** Opening TEXT FOR ANALYSIS block **

# NB01: PHB Gene Discovery and Data Exploration

**Purpose**: Identify all polyhydroxybutyrate (PHB) pathway gene clusters across the pangenome (27K species, 293K genomes) and explore NMDC schema for metagenomic analysis.

**Requires**: BERDL JupyterHub (Spark session)

**Outputs**:
- `data/phb_gene_clusters.tsv` — all PHB pathway gene clusters with species, KEGG KO, core/aux status
- `data/phb_species_summary.tsv` — per-species PHB pathway completeness
- NMDC schema exploration results (inline)

## PHB Pathway Markers

| Gene | Function | KEGG KO | Specificity |
|------|----------|---------|-------------|
| phaC | PHA synthase (committed step) | K03821 | **PHB-specific** |
| phaP | Phasin (granule protein) | K14205 | PHB-specific |
| phaR | PHB transcriptional regulator | K18080 | PHB-specific |
| phaZ | PHB depolymerase | K05973 | PHB-specific |
| phaA | Beta-ketothiolase | K00626 | Shared with fatty acid metabolism |
| phaB | Acetoacetyl-CoA reductase | K00023 | Shared with SDR family |

In [1]:
# Initialize Spark session
# On BERDL JupyterHub — no import needed (injected into kernel)
spark = get_spark_session()
print(f'Spark session active: {spark.version}')

Spark session active: 4.0.1


In [2]:
import os
import pandas as pd
import numpy as np

# Project paths
PROJECT_DIR = os.path.expanduser('~/BERIL-research-observatory/projects/phb_granule_ecology')
DATA_DIR = os.path.join(PROJECT_DIR, 'data')
FIG_DIR = os.path.join(PROJECT_DIR, 'figures')
os.makedirs(DATA_DIR, exist_ok=True)
os.makedirs(FIG_DIR, exist_ok=True)
print(f'Project dir: {PROJECT_DIR}')

Project dir: /home/aparkin/BERIL-research-observatory/projects/phb_granule_ecology


## Part 1: PHB Gene Discovery in the Pangenome

Search `eggnog_mapper_annotations` for PHB pathway genes using KEGG KO identifiers.

**Important**: The KEGG_ko column can contain multiple KOs comma-separated, so we use LIKE patterns rather than exact matches.

In [3]:
# Define PHB pathway KEGG KOs
PHB_KOS = {
    'K03821': 'phaC - PHA synthase (committed step)',
    'K00023': 'phaB - acetoacetyl-CoA reductase',
    'K00626': 'phaA - beta-ketothiolase',
    'K05973': 'phaZ - PHB depolymerase',
    'K14205': 'phaP - phasin (granule protein)',
    'K18080': 'phaR - PHB transcriptional regulator',
}

# Also search by description keywords as a cross-check
PHB_KEYWORDS = [
    'polyhydroxybutyrate', 'polyhydroxyalkanoate', 'phasin',
    'pha synthase', 'phb synthase', 'poly-beta-hydroxybutyrate',
    'acetoacetyl-coa reductase',
]

print('PHB pathway markers defined')

** Closing TEXT FOR ANALYSIS block **
** Opening GIVEN RECORDS block **

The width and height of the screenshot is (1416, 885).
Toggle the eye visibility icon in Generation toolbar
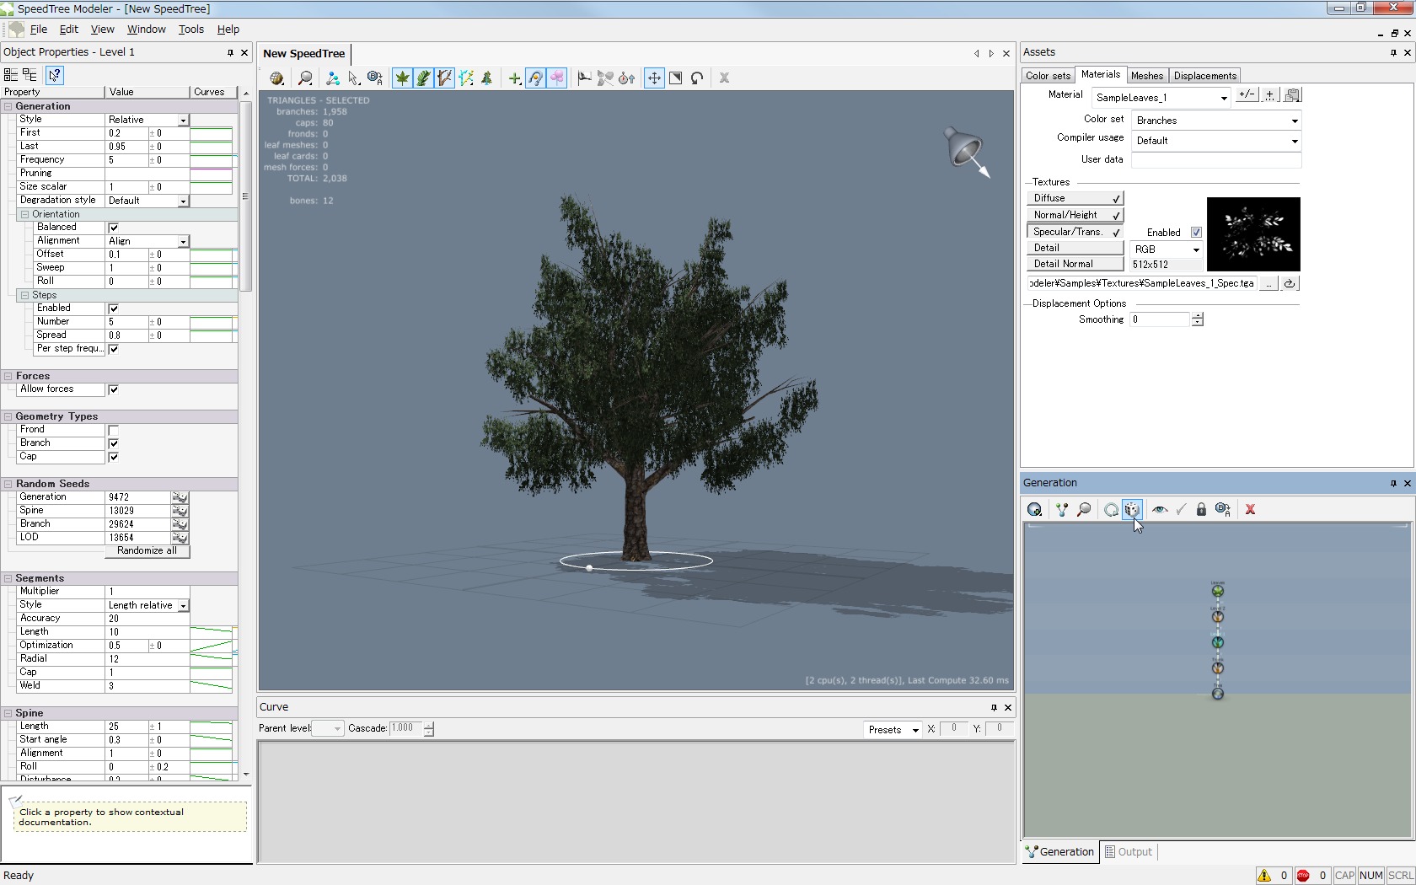[1160, 509]
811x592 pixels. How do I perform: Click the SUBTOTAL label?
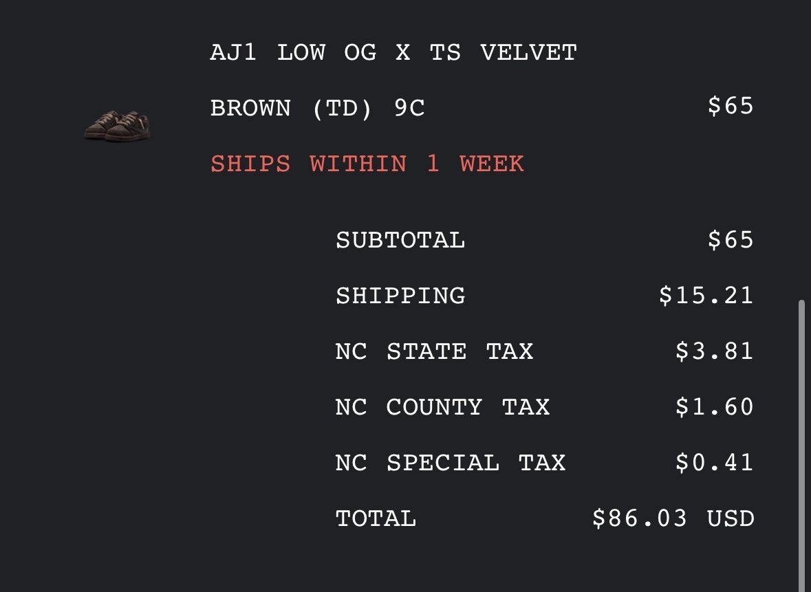click(400, 241)
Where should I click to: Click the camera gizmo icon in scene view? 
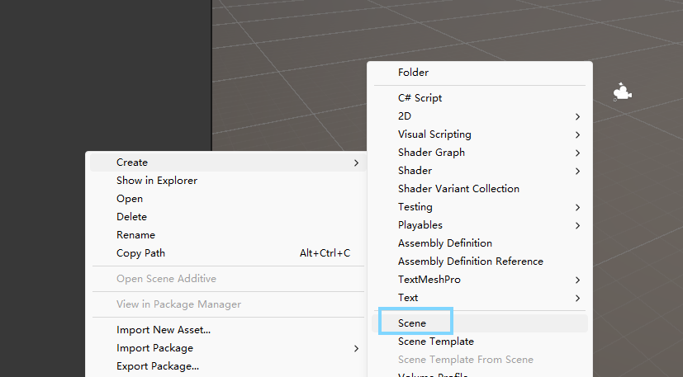[623, 92]
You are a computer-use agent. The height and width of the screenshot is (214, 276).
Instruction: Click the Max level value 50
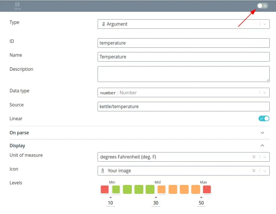(x=201, y=203)
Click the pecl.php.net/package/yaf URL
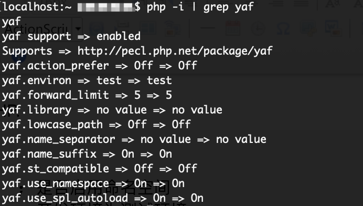363x206 pixels. click(175, 51)
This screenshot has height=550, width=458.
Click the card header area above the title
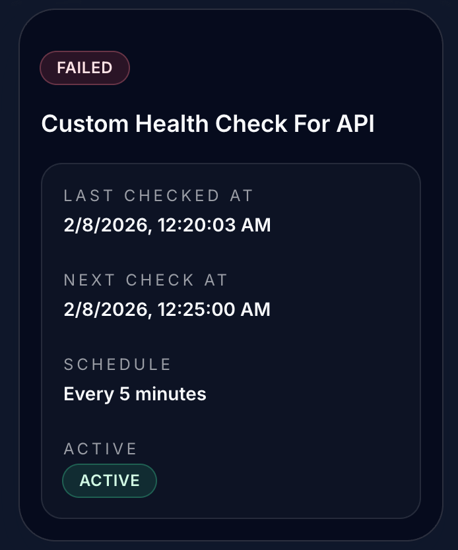coord(229,36)
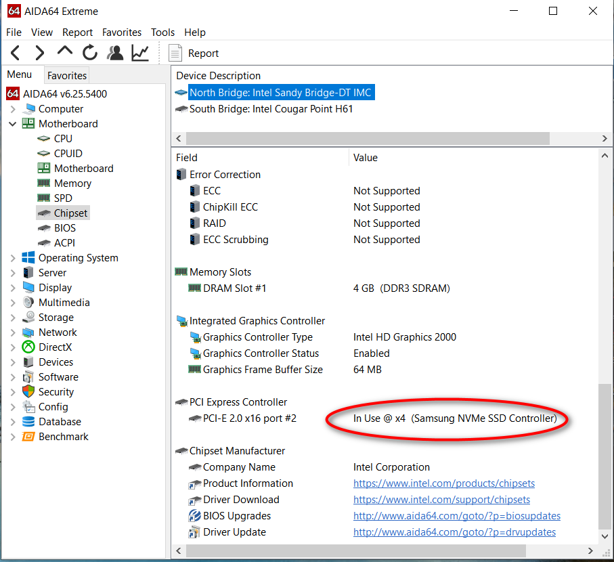Click the Back navigation arrow
This screenshot has width=614, height=562.
pos(16,53)
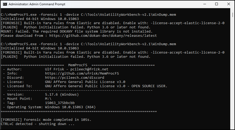Click the mount point value M:\
The image size is (235, 130).
[x=48, y=99]
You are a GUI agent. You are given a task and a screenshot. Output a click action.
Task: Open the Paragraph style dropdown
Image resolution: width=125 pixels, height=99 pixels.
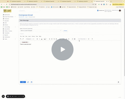click(30, 39)
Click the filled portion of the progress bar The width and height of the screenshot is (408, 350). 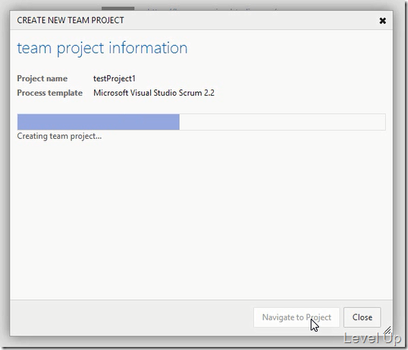point(99,122)
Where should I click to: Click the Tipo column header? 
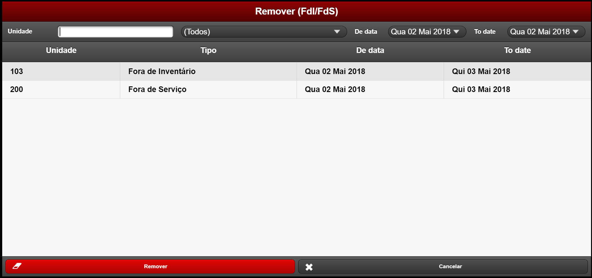[x=208, y=50]
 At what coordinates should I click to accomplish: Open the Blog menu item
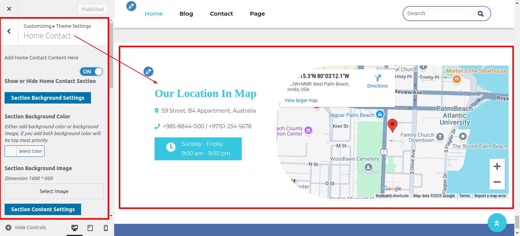pos(186,14)
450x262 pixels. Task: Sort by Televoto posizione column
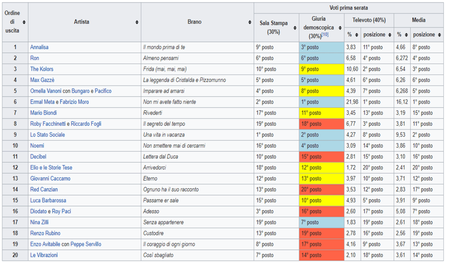click(390, 35)
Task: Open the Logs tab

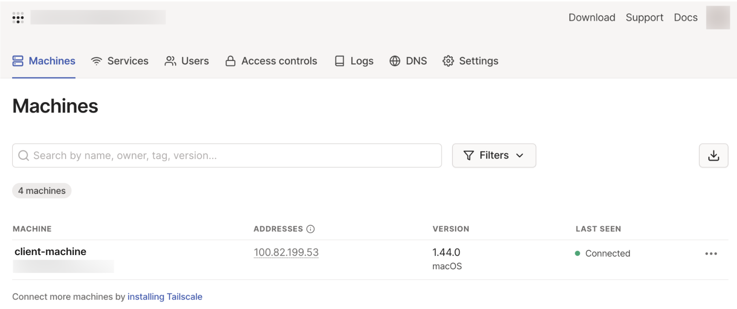Action: (x=354, y=61)
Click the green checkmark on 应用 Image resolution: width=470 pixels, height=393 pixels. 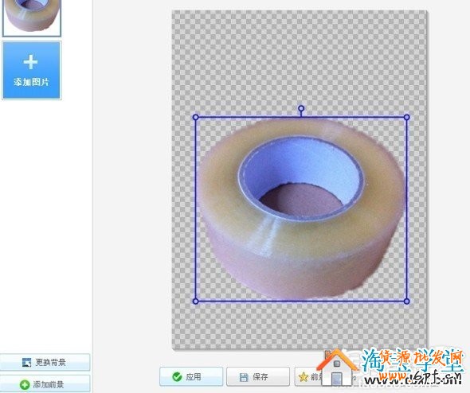point(177,376)
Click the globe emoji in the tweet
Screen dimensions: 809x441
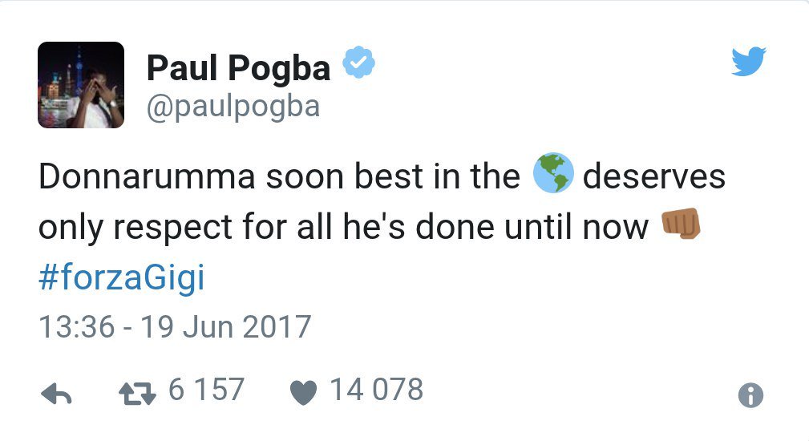[552, 174]
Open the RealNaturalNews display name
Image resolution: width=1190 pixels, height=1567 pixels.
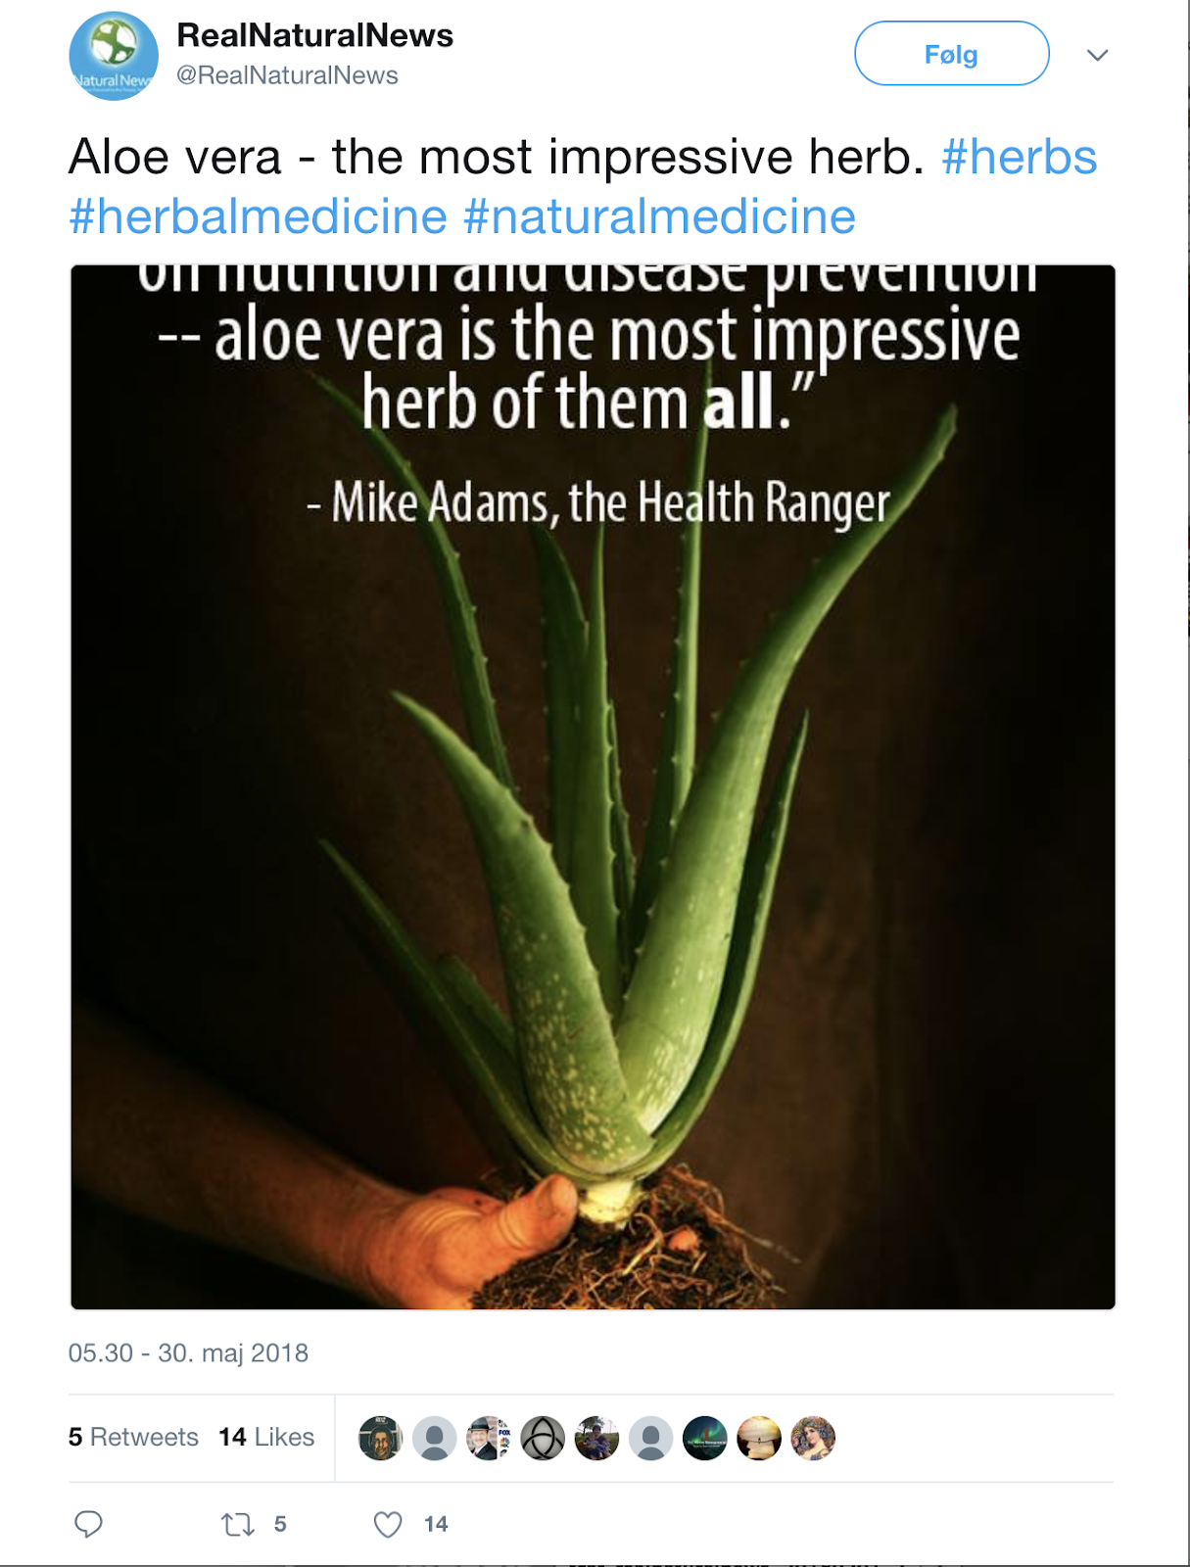[x=314, y=35]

** Closing GIVEN RECORDS block **

**WORK ORDER**
In the PHB gene discovery notebook, which KEGG KO identifier is listed for phaC, the PHA synthase?

**RESULT OF THIS TASK**
K03821